È nata così una formula nuova di Salone Franchising Milano, che punta su incontri formativi, convegni, consulenze gratuite e, soprattutto, sul Retail Innovation Forum, un’arena di discussione con panel specifici, relatori d’eccezione e aziende leader del settore, realizzato con la collaborazione e l’apporto del gruppo Jakala, prima martech company italiana che offre supporto in ambito strategico, analytics, digital e technology. Il tutto, però, quest’anno in una dimensione digitale, aperta e gratuita.

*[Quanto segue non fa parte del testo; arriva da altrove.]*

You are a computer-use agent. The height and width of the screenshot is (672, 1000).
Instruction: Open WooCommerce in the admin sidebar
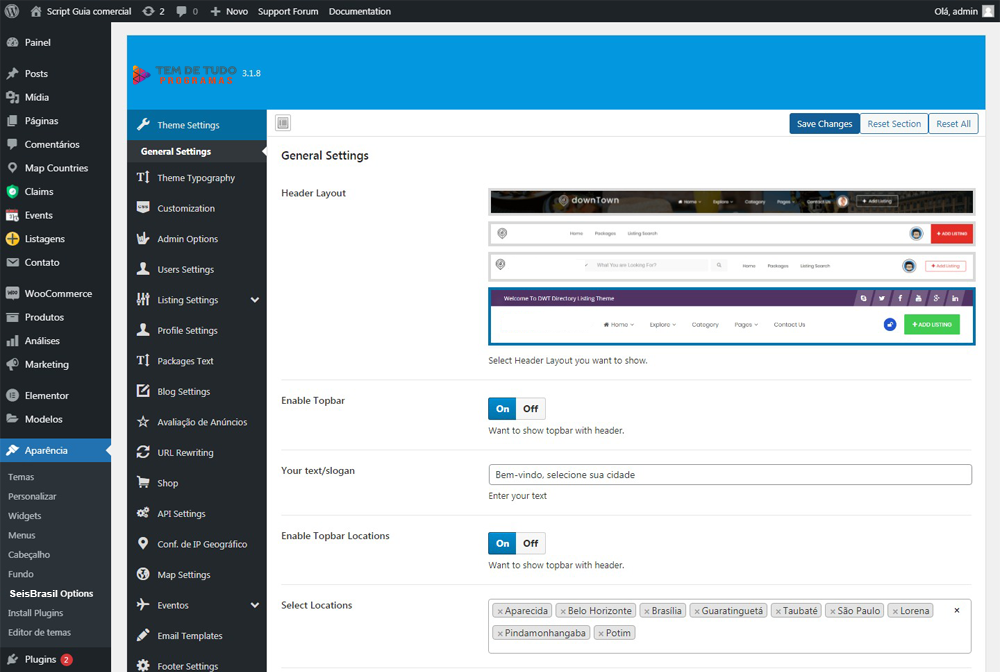point(57,294)
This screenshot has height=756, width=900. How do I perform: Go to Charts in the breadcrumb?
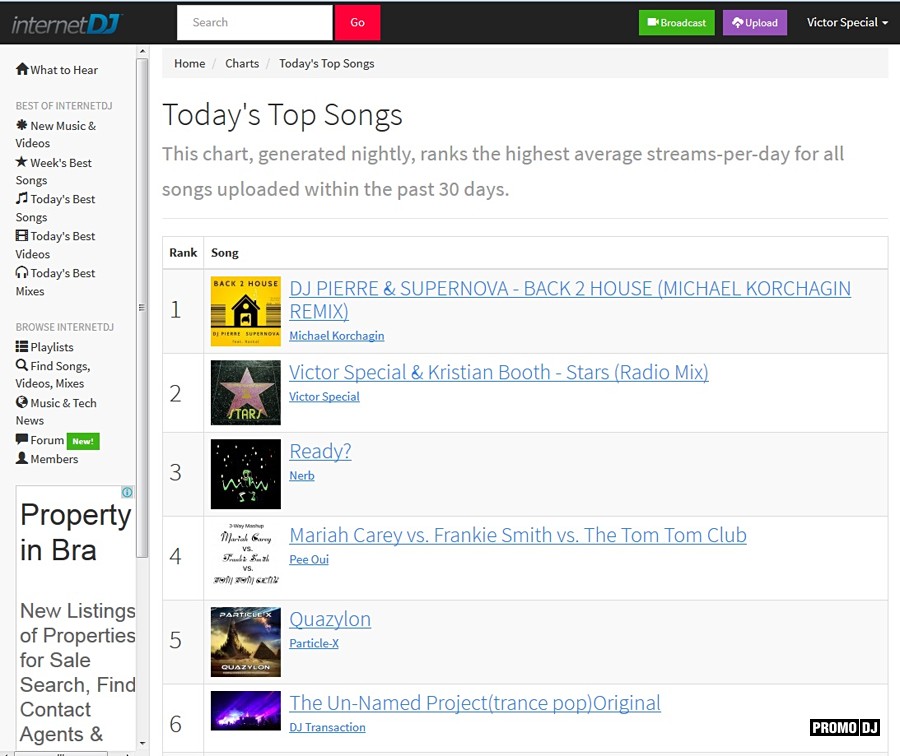[x=242, y=63]
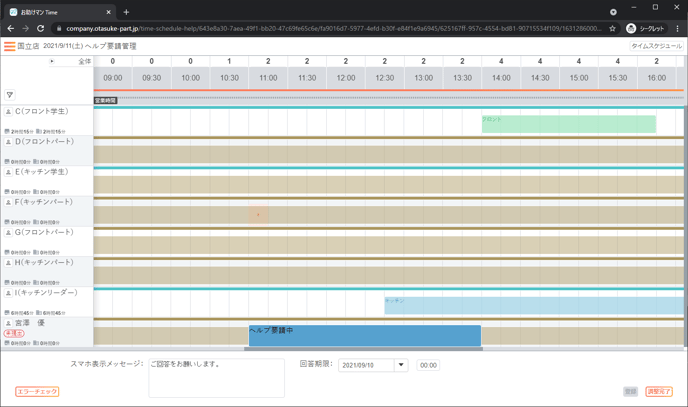Click the horizontal timeline scrollbar
The image size is (688, 407).
click(x=363, y=349)
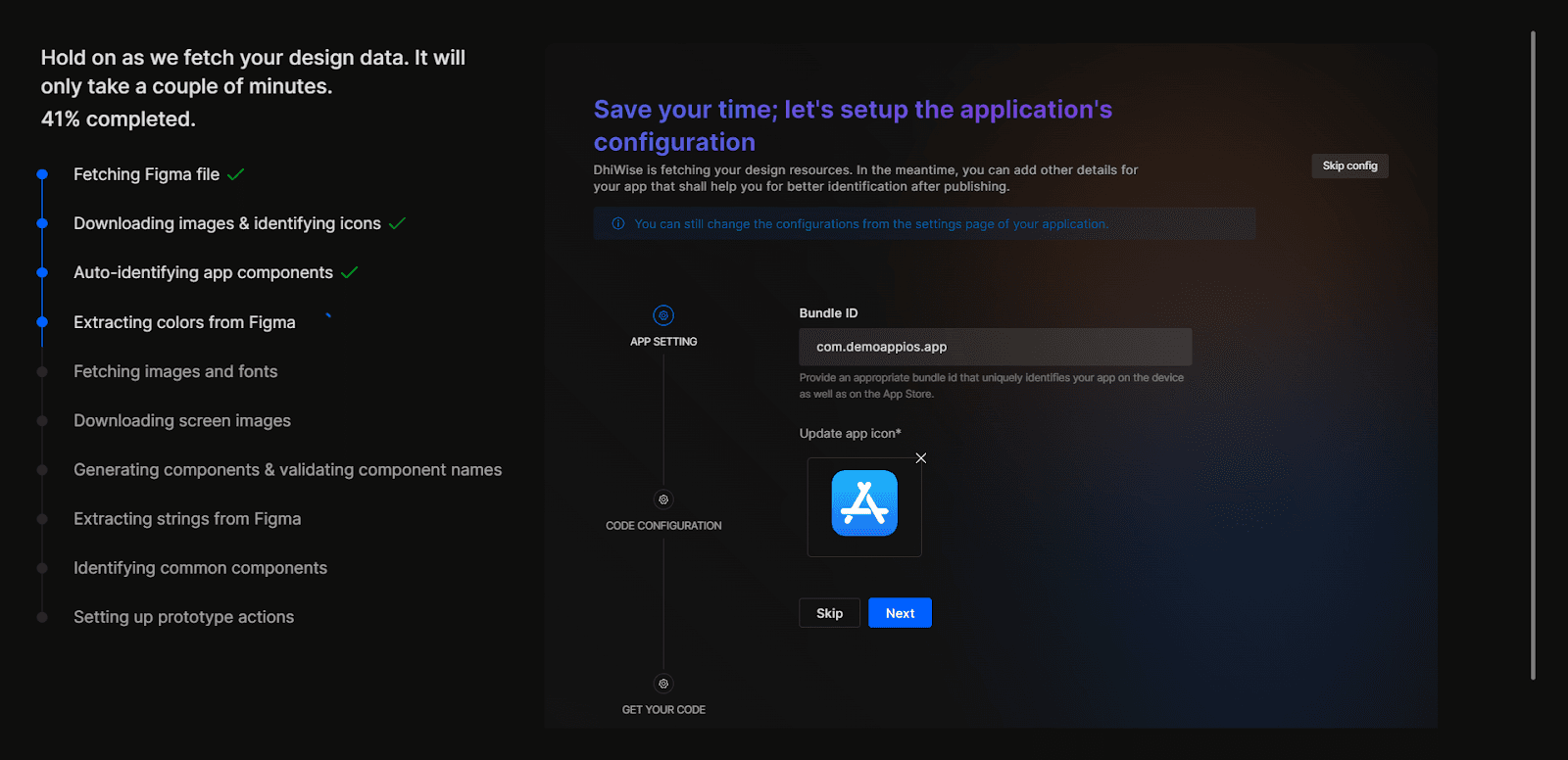The image size is (1568, 760).
Task: Click the Skip button beside Next
Action: [x=829, y=613]
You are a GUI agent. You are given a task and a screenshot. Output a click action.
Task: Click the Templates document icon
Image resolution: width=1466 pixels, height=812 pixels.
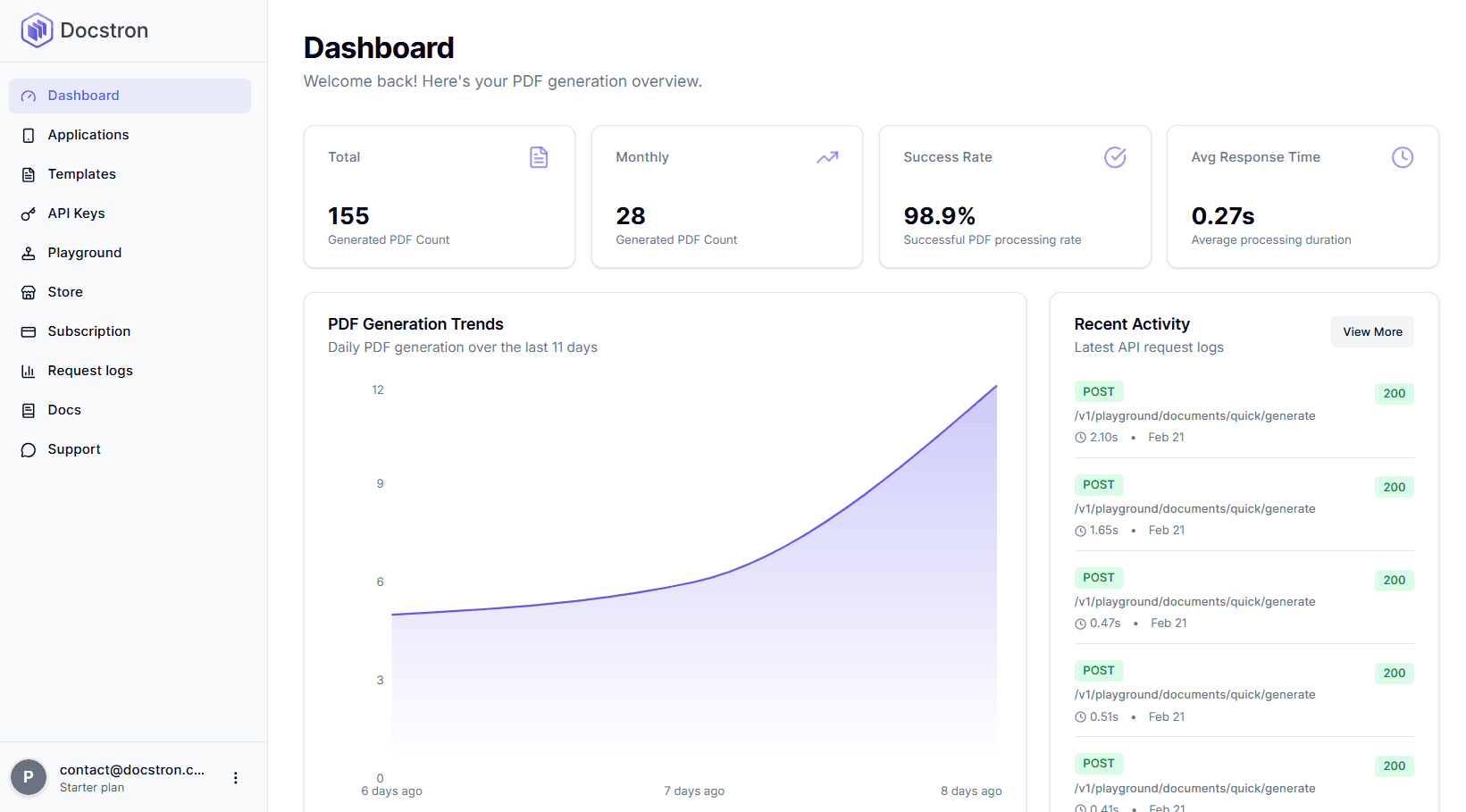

“Tre giorni caratterizzati da un calendario fitto di appuntamenti – spiega ancora Budelli – con un focus sul Retail per fornire a chi si affaccia per la prima volta su questi mercati rilevanti occasioni di confronto e competenze specifiche, e proporre a chi invece ne è già parte le innovazioni e le soluzioni tecnologiche utili per ampliare il business, in particolare in un momento storico delicato come questo che stiamo attraversando”.